TEKS BACAAN:
────────

Kalau kita mendengar kata brain drain, pasti yang terpikir oleh kita adalah sebuah peristiwa yang hanya akan mendatangkan kerugian bagi negara-negara bekembang. Dimana banyak orang-orang pintar dan ahli meninggalkan negaranya itu, yang disebabkan oleh kelemahan-kelemahan yang ada di negara tersebut. Memang telah kita ketahui bersama bahwa peristiwa brain drain ini membawa efek negatif yang sangat besar, terutama bagi negara asal. Namun, ternyata ada juga efek positif yang dihasilkan oleh peristiwa brain drain ini walaupun tidak sebesar efek negatif yang dihasilkan.

  1. Dampak negatif yang timbul :
    1. brain drain akan memperlemah struktur ketenagakerjaan, dimana hal ini merupakan faktor utama penghambat industri untuk maju. Sehingga pembangunan ekonomi negeri asal pun tidak berkembang.
    2. masalah dari brain drain ini seperti lingkaran setan yang mempertahankan keterbelakangan. Dimana banyak sekali negara yang kekurangan tenaga ahli, namun setelah ada tenaga yang terdidik, mereka malah pergi ke negara lain dengan berbagai alasan.
    3. semakin lebarnya jurang antara si miskin dan si kaya.

────────

ENTRI DATASET:
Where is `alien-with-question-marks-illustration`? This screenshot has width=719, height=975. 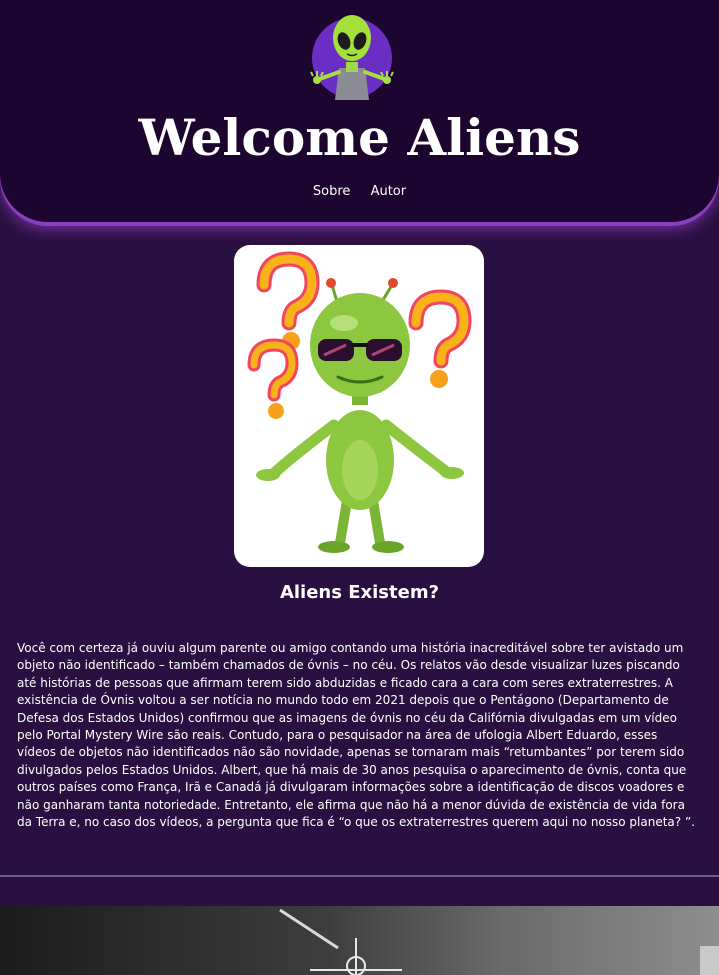
alien-with-question-marks-illustration is located at coordinates (360, 402).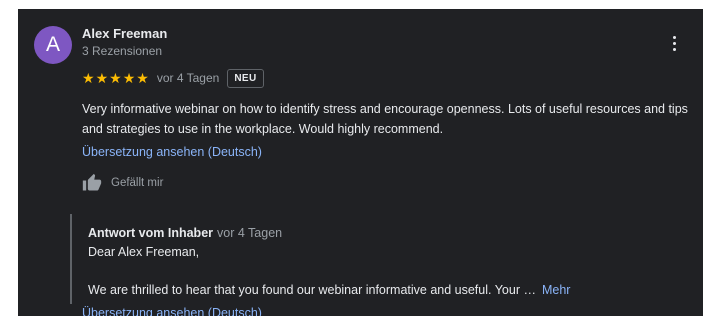  Describe the element at coordinates (144, 252) in the screenshot. I see `reply-greeting: Dear Alex Freeman,` at that location.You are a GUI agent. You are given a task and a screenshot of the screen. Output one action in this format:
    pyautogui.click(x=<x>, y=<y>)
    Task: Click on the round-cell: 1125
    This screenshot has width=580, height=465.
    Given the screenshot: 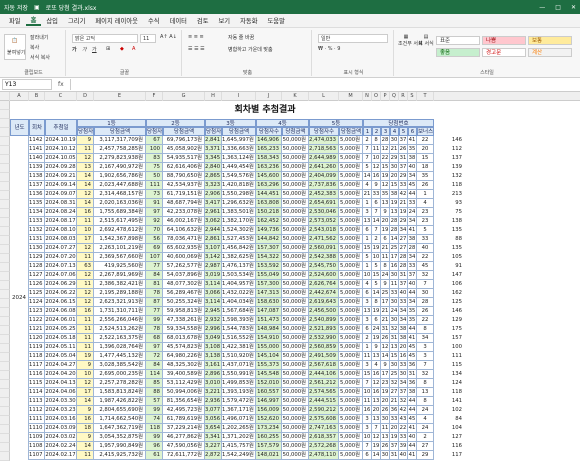 What is the action you would take?
    pyautogui.click(x=37, y=294)
    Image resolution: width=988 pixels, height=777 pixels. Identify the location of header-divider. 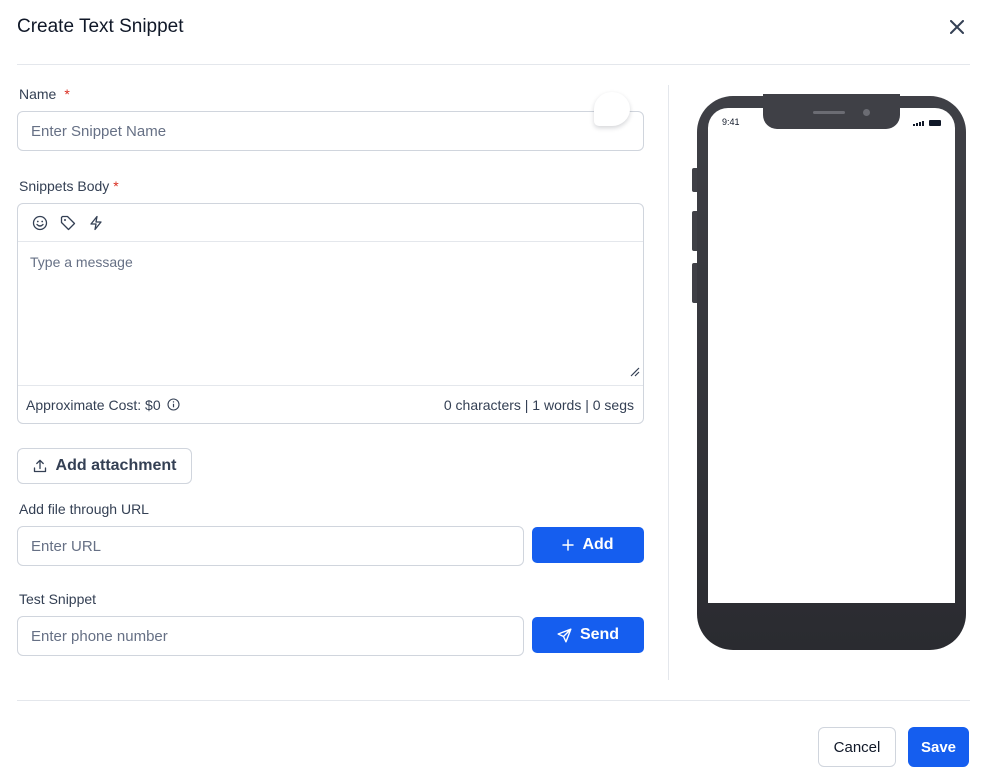
(494, 64).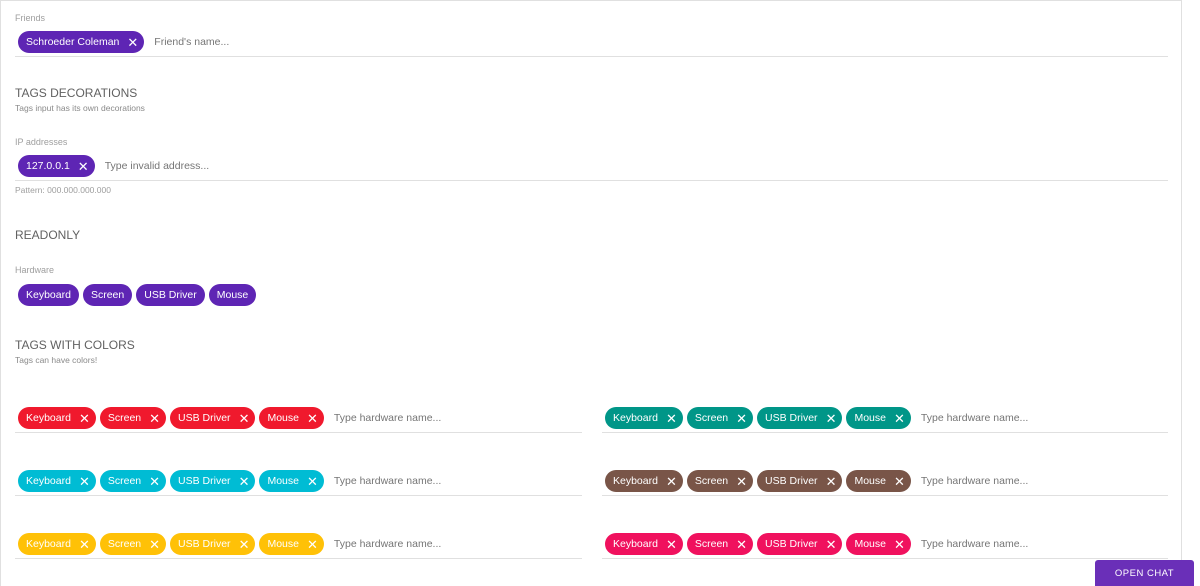 The image size is (1200, 586). I want to click on colored-tag-input-pink: Keyboard ✕ Screen ✕ USB Driver ✕ Mouse ✕, so click(885, 544).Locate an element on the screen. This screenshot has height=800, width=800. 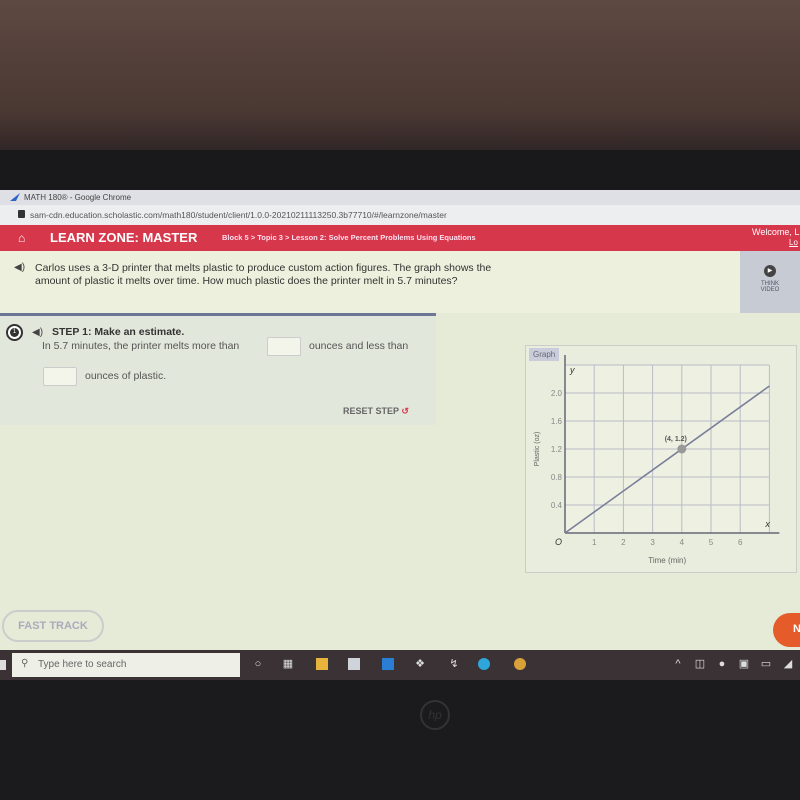
edge-icon is located at coordinates (484, 664). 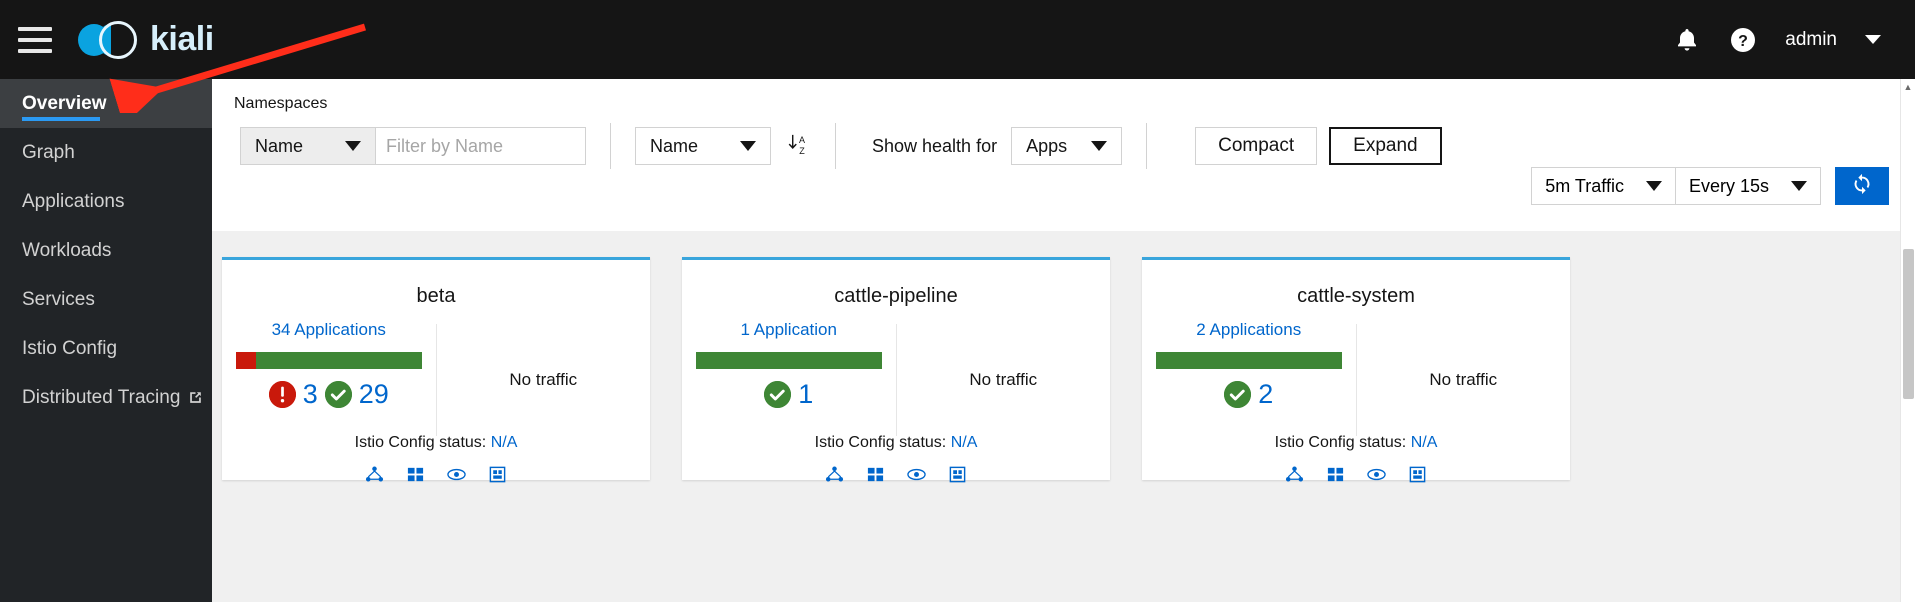 I want to click on refresh-button, so click(x=1862, y=186).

────────

TUGAS LATIHAN:
• A. Sebutkan semua dampak negatif yang tercantum dalam teks tentang brain drain.
• B. Tuliskan kembali dengan persis bagian teks tentang brain drain yang dimulai dari "2. masalah dari" dan berakhir pada "dengan berbagai alasan.".
• C. Teruskan teks tentang brain drain mulai setelah kalimat terakhir yang tertera.

DAFTAR JAWABAN:
• A.
1. Brain drain memperlemah struktur ketenagakerjaan. Hal ini menghambat kemajuan industri sehingga pembangunan ekonomi negeri asal tidak berkembang.
2. Brain drain menjadi seperti lingkaran setan yang mempertahankan keterbelakangan. Negara yang kekurangan tenaga ahli justru ditinggalkan oleh tenaga terdidiknya.
3. Jurang antara si miskin dan si kaya semakin lebar.

• B.
2. masalah dari brain drain ini seperti lingkaran setan yang mempertahankan keterbelakangan. Dimana banyak sekali negara yang kekurangan tenaga ahli, namun setelah ada tenaga yang terdidik, mereka malah pergi ke negara lain dengan berbagai alasan.

• C.
    4. brain drain memboroskan bahkan menguras uang negara asal. Banyak sekali orang-orang pintar yang dibiayai oleh negara untuk belajar ke luar negeri agar menjadi lebih ahli. Namun setelah selesai masa pendidikannya, mereka malah tidak mau kembali. Mereka diberi fasilitas oleh negara tetapi tidak mau balas budi, mereka lebih mementingkan kepentingan dirinya sendiri dan malah memberikan sumbangan keahliannya dalam mempertinggi pertumbuhan ekonomi negara-negara yang sudah maju. Contohnya, di Indonesia dalam 13 tahun belakangan, di UGM ada 50 orang dosen dan peneliti mengundurkan diri. Universitas jelas rugi, karena mencetak satu doktor saja butuh sekurang-kurangnya satu miliar rupiah. Padahal ada seratusan cendekiawan yang hijrah ke manca dan terbanyak di Malaysia.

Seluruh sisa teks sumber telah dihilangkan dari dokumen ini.